**YOUR ASSIGNMENT**
Every line below that contains the word "width" must be copied.

**DATA FOR THE TASK**
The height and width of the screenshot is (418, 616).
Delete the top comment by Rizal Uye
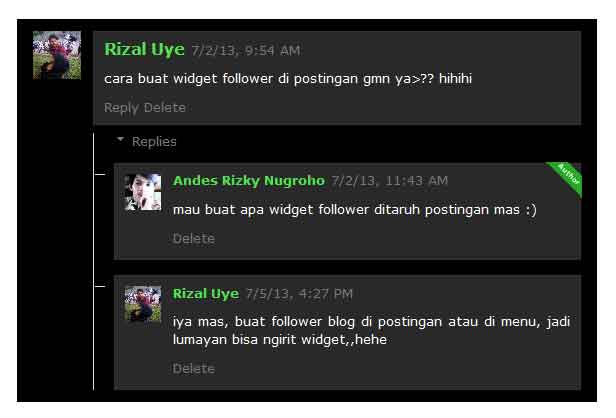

--

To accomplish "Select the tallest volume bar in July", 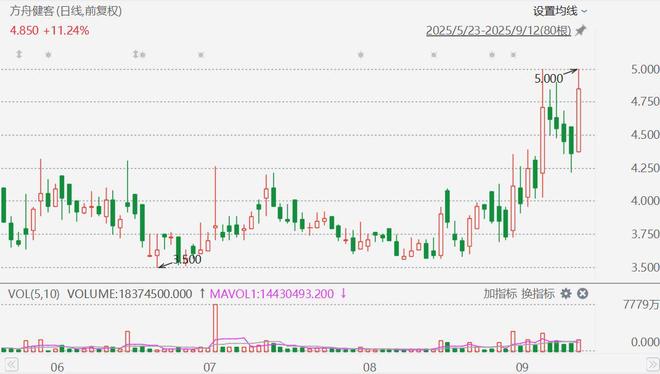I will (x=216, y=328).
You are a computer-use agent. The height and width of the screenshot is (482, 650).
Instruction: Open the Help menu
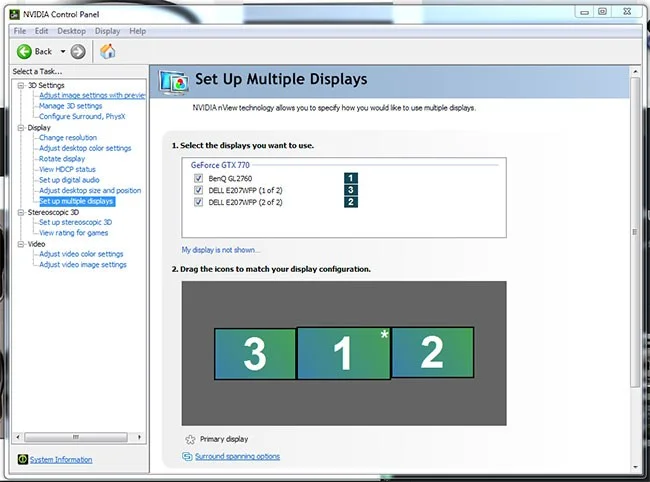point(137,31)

**ANSWER FOR THIS EXERCISE**
The height and width of the screenshot is (418, 616).
You are a computer-use agent. The height and width of the screenshot is (482, 650).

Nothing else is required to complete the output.